El fin de semana de Sergio Pérez en Melbourne se convirtió en un ejemplo típico de lo rápido que puede cambiar la suerte de un piloto cuando la agresividad se impone al sentido común. Una lluvia de fragmentos de fibra de carbono marcó las primeras vueltas y, a pocos metros de la línea de salida, el mexicano se vio envuelto en un incidente con Lewis Hamilton, empujando al siete veces campeón a la hierba y perdiendo su alerón delantero en la maniobra. Este incidente, aunque menor en términos de daños, marcó la pauta de una carrera en la que Pérez asumiría riesgos en varias ocasiones para ganar posiciones. Partiendo desde la parte trasera de la parrilla, Pérez intentó recuperar terreno tomando las primeras curvas de forma audaz y agresiva. La apuesta le salió mal en la horquilla cuando intentó frenar más tarde que Kevin Magnussen, lo que provocó que el Haas hiciera un trompo. Esta maniobra se hizo eco de un adelantamiento igualmente ambicioso que había intentado una semana antes sobre Alex Albon, lo que sugiere una tendencia a realizar adelantamientos de alto riesgo que le salen caros. Más allá de los incidentes en la pista, Pérez está sometido al escrutinio de un equipo que ya ha ganado dos títulos mundiales sin él. La presión para igualar la regularidad de su compañero de equipo Max Verstappen se ha intensificado, y cada error se amplifica. En dos carreras, ya ha perdido tres alerones traseros y ha incurrido en sanciones que han costado decenas de miles de euros a Red Bull, cifras que no son aceptables para un piloto que se supone que es un marcador de puntos fiable.
Las señales de una relación tensa con la escudería austriaca son cada vez más difíciles de ignorar. La página web de Red Bull dedicada a este Gran Premio no incluye ninguna imagen de Pérez, a pesar de sus largas estancias en boxes ese día. Mientras los demás pilotos disfrutaban del tiempo en pista, la presencia de Pérez se limitó en gran medida al garaje, lo que sugiere que su posición dentro del equipo se está deteriorando.

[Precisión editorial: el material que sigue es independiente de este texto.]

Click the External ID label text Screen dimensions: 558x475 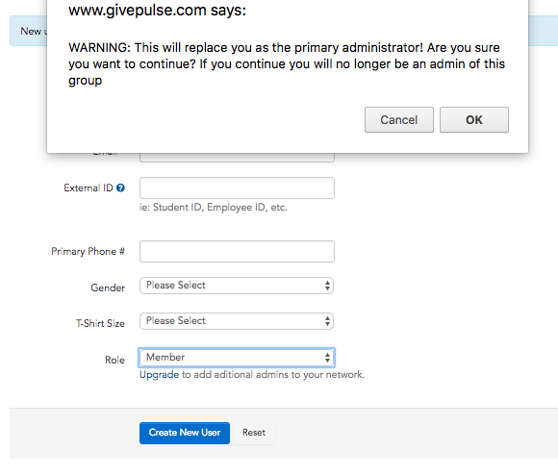click(x=89, y=188)
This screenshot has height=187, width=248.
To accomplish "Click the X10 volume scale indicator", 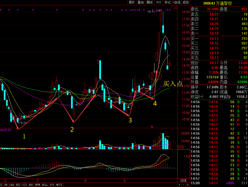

Todo ello alimenta las crecientes especulaciones sobre el futuro de Pérez en la Fórmula 1. Si esta tendencia continúa (salidas agresivas que acaban en colisiones costosas y una imagen en declive dentro de su propio equipo), sus perspectivas podrían extenderse más allá de Red Bull, pero es posible que el mercado no le sea tan favorable. La actuación del mexicano en Melbourne convirtió un comienzo prometedor en una advertencia sobre la delgada línea que separa la audacia de la imprudencia en el ámbito más exigente de este deporte.